According to a report from the Annie E. Casey Foundation, Connecticut was one of four states to see its population of children decline by 10% between 2010 and 2020.
But, the state’s child population has been on the decline for some time. Between 2000 and 2010, the state’s child population shrank by 3%.
Emily Byrne, executive director with Connecticut Voices for Children, described what can be done at a state level to bolster child population.
“We need to prioritize policies that invest in children and show, with real dollars, that we want families to root and grow here in Connecticut,” said Byrne. “The creation of a permanent state-level child tax credit and an expanded earned income tax credit are great examples. Funding Connecticut baby bonds is another great example.”
She added that at a local level, cities are enacting policies to bolster families’ ability to afford raising children in Connecticut.
But, the report notes this decline in children is bittersweet. With fewer children, this could mean additional educational dollars per child or less attention to education.
One challenge families are facing in Connecticut is high rental prices.
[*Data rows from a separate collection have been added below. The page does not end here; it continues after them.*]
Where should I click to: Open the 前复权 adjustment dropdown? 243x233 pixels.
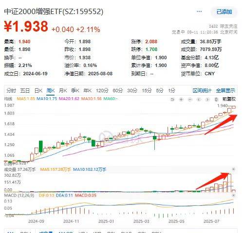click(229, 99)
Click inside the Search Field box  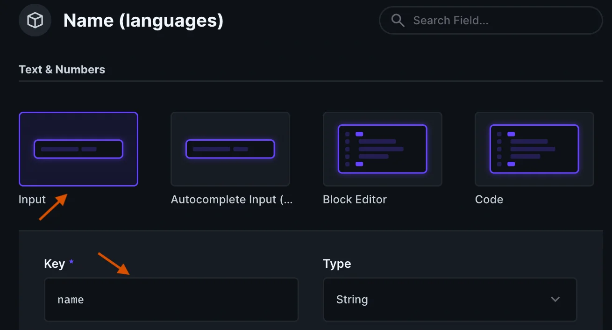tap(500, 21)
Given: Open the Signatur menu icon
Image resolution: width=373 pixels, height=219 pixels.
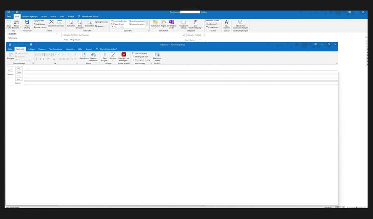Looking at the screenshot, I should [112, 56].
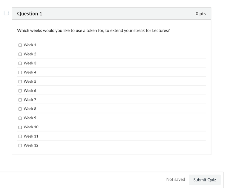Image resolution: width=239 pixels, height=191 pixels.
Task: Click the Submit Quiz button
Action: pos(205,180)
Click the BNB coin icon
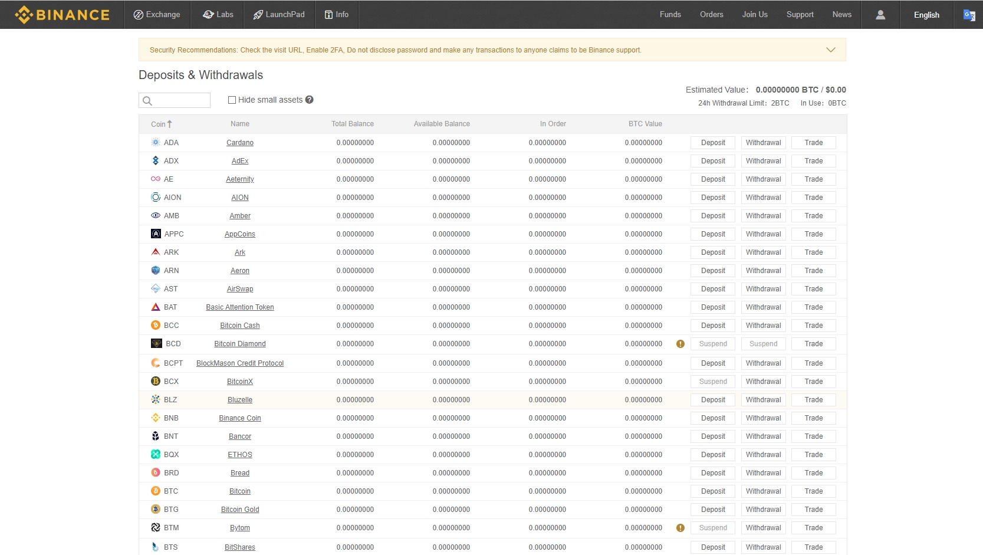Screen dimensions: 983x555 (156, 418)
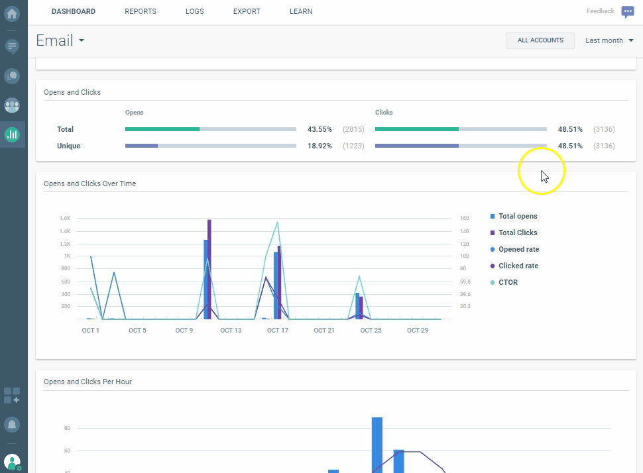The image size is (643, 473).
Task: Select the campaigns list icon in sidebar
Action: pyautogui.click(x=13, y=46)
A report from Connecticut Voices for Children finds 39% of renters in the state who weren’t current on rent payments felt they’d be evicted in the next three months.
This rate was higher for Black and Latino renters, reaching 54% and 56% respectively.
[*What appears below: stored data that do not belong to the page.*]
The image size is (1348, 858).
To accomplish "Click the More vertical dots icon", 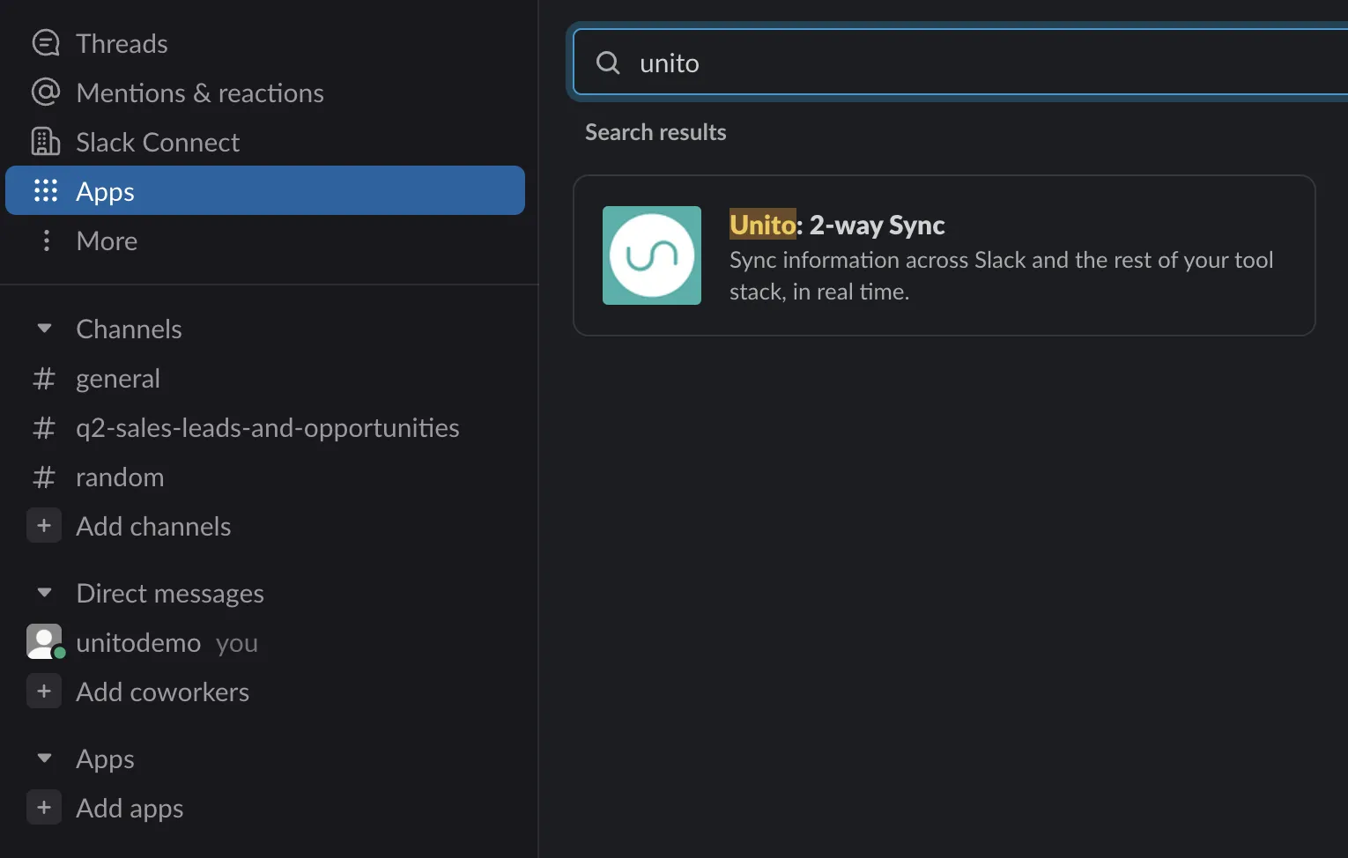I will pos(46,240).
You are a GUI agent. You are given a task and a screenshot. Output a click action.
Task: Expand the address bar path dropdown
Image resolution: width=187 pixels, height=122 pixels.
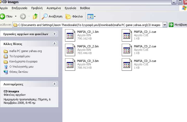point(165,25)
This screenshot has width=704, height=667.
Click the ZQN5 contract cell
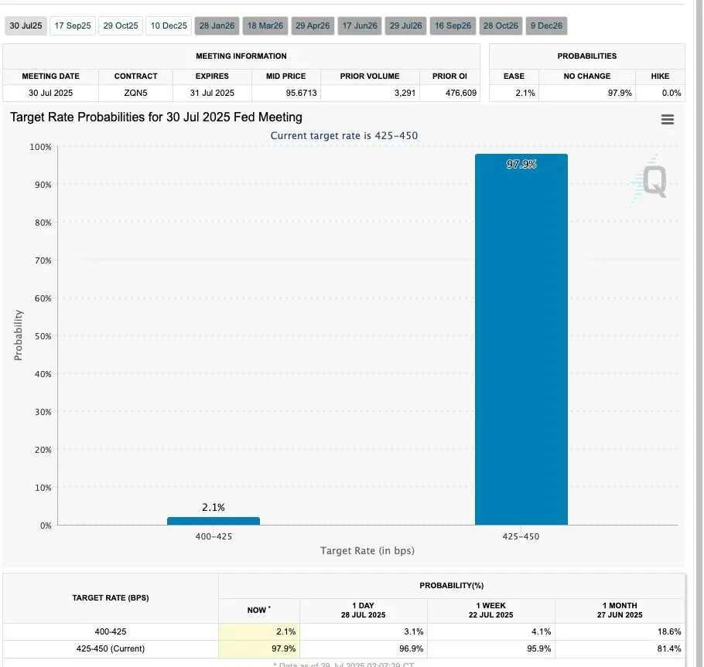coord(135,93)
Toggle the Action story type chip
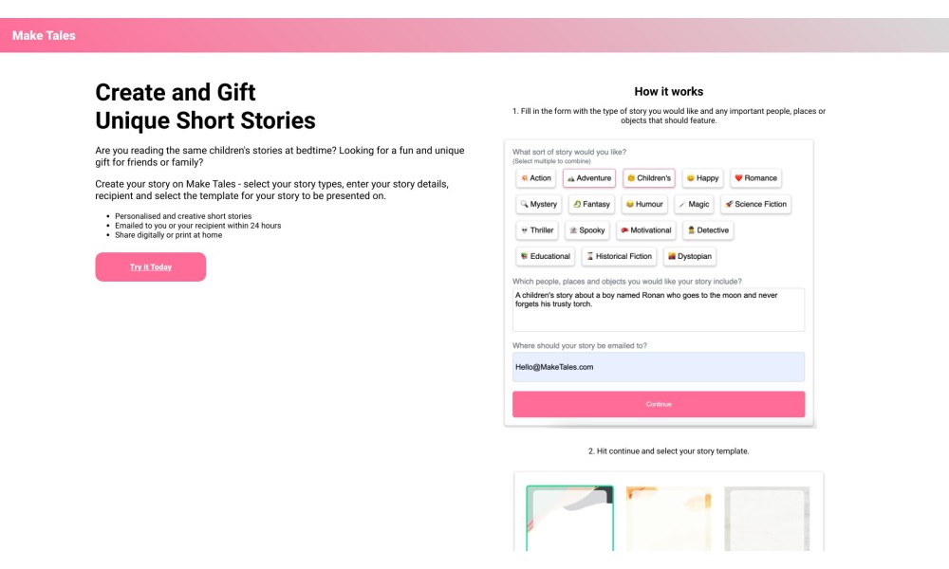Viewport: 949px width, 569px height. 535,177
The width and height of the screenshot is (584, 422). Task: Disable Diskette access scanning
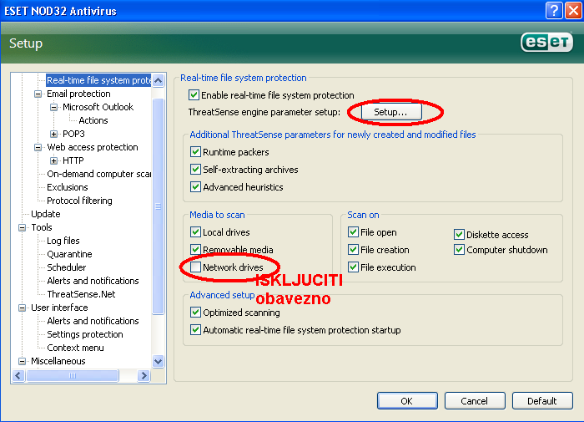point(460,235)
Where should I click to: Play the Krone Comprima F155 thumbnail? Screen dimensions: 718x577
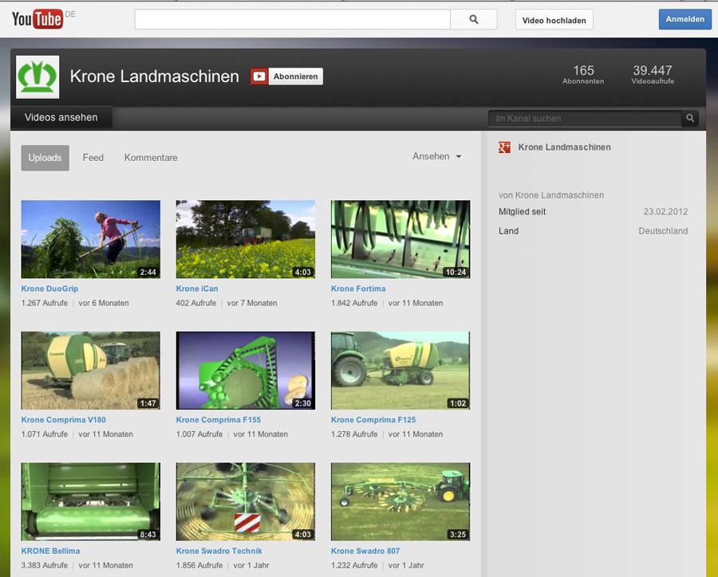(245, 371)
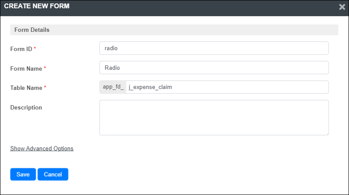The width and height of the screenshot is (349, 195).
Task: Click the Description label
Action: pos(26,107)
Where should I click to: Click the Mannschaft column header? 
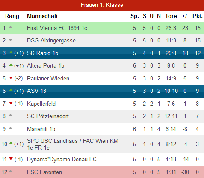point(42,16)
Byrne noted that the biggest challenge to helping families is a lack of political will across all levels of government.
“These policies are determined by the folks who are elected to represent people,” said Byrne. “So, I think this speaks to the import of being involved in elections at every level of government.”
Although the state’s General Assembly is reviewing several pieces of legislation to address housing costs, Byrne said she feels there needs to be significant investment.
The 2022 Kids Count Data Book shows Connecticut children living in households with a higher cost were down from 42% between 2008 and 2012 to 34% between 2016 and 2020.